Para vencê-lo, recomenda-se aprender com o passado. Lula errou ao repelir apoios na rodada final da eleição de 1989; perdeu para Fernando Collor. A divisão suicida entre sociais-democratas e comunistas na Alemanha de 1933 favoreceu a ascensão do nazismo.
Em contraste, a Frente Ampla juntou no Brasil adversários que por décadas haviam guerreado em trincheiras opostas. Durou de 1966 a 1968, quando a ditadura a baniu. Seus líderes foram os ex-presidentes João Goulart, deposto em 1964, e Juscelino Kubitschek, que endossou o marechal Castello Branco e em seguida foi cassado; e o ex-governador Carlos Lacerda, arauto mais barulhento do golpe que em pouco tempo se mudou para a oposição.
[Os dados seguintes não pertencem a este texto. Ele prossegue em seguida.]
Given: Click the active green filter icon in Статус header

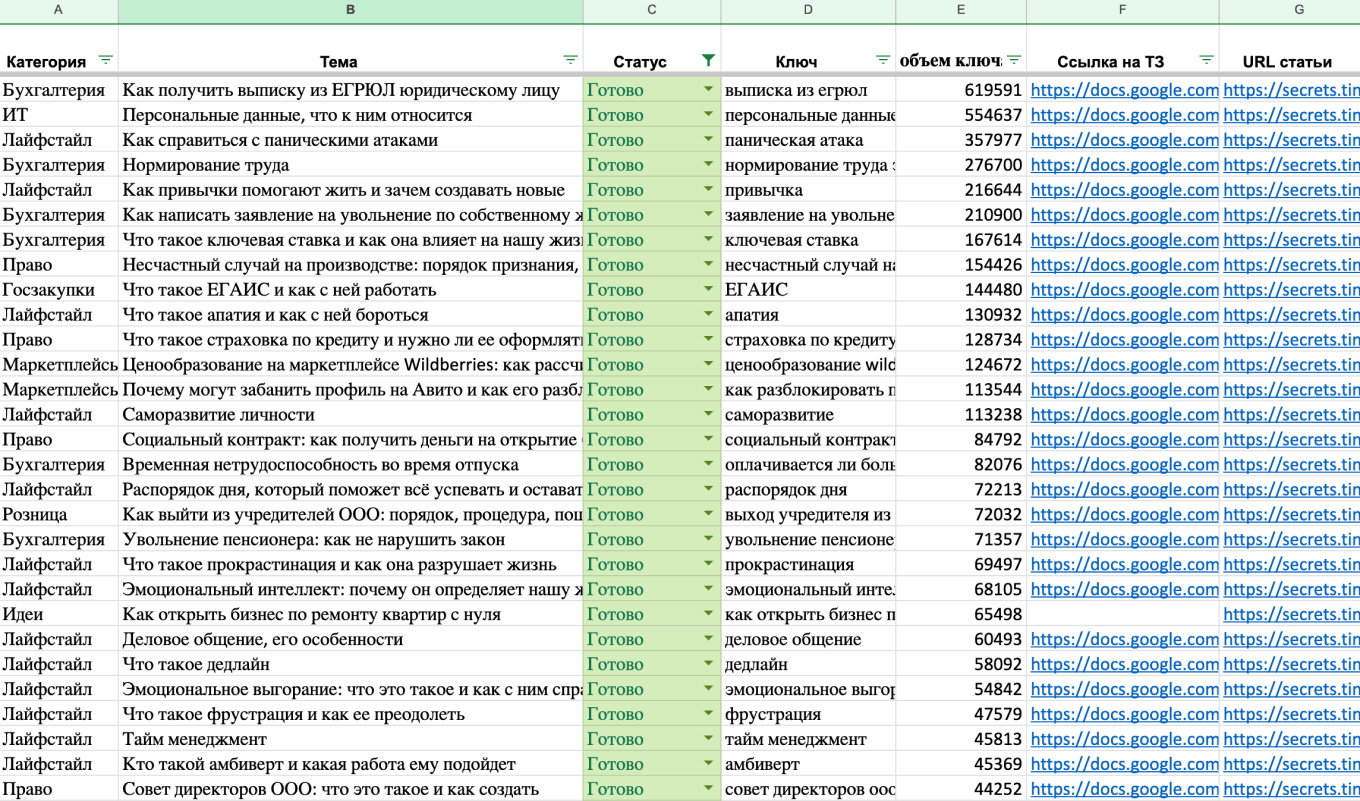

Uma Frente Ampla em 2018 deveria acolher tanto quem combateu o golpe de Estado de 2016 quanto quem chancelou a derrubada de Dilma, não julgando-a um golpe. Seu candidato, quase com certeza Fernando Haddad, abriria mão de algumas propostas que estreitassem a frente única – por exemplo, uma nova Constituinte. O mínimo, e quase máximo, denominador comum seria a defesa da democracia e o repúdio ao autoritarismo passadista. O candidato é de esquerda moderada; a frente seria mais moderada ainda.
Seriam inegociáveis, para não desnaturar a candidatura, bandeiras nucleares de proteção dos trabalhadores, como manutenção do 13º salário. Bem como a revogação da reforma trabalhista e da “lei do teto”, que asfixia os recursos para educação, saúde e desenvolvimento social. Esse terreno é próspero para desgastar o bolsonarismo.
Quem teria lugar na Frente Ampla? Quem quisesse, sobretudo Ciro Gomes, Marina Silva, Guilherme Boulos. Todavia, a adesão de candidatos eliminados em 7 de outubro não constituiria obstáculo à participação na grande aliança contra Bolsonaro (haverá quem se escore na vigarice política de igualar Haddad e o deputado). No limite, a Frente Ampla se forjaria nas ruas e nas urnas.
A necessidade de um frentão não sectário decorre também do poderio de Bolsonaro, que rompeu os limites eleitorais da ultradireita no país. Dispensar a Frente Ampla equivaleria a subestimar o estrago que o capitão pode provocar à democracia. E facilitaria a aventura dele rumo ao Planalto.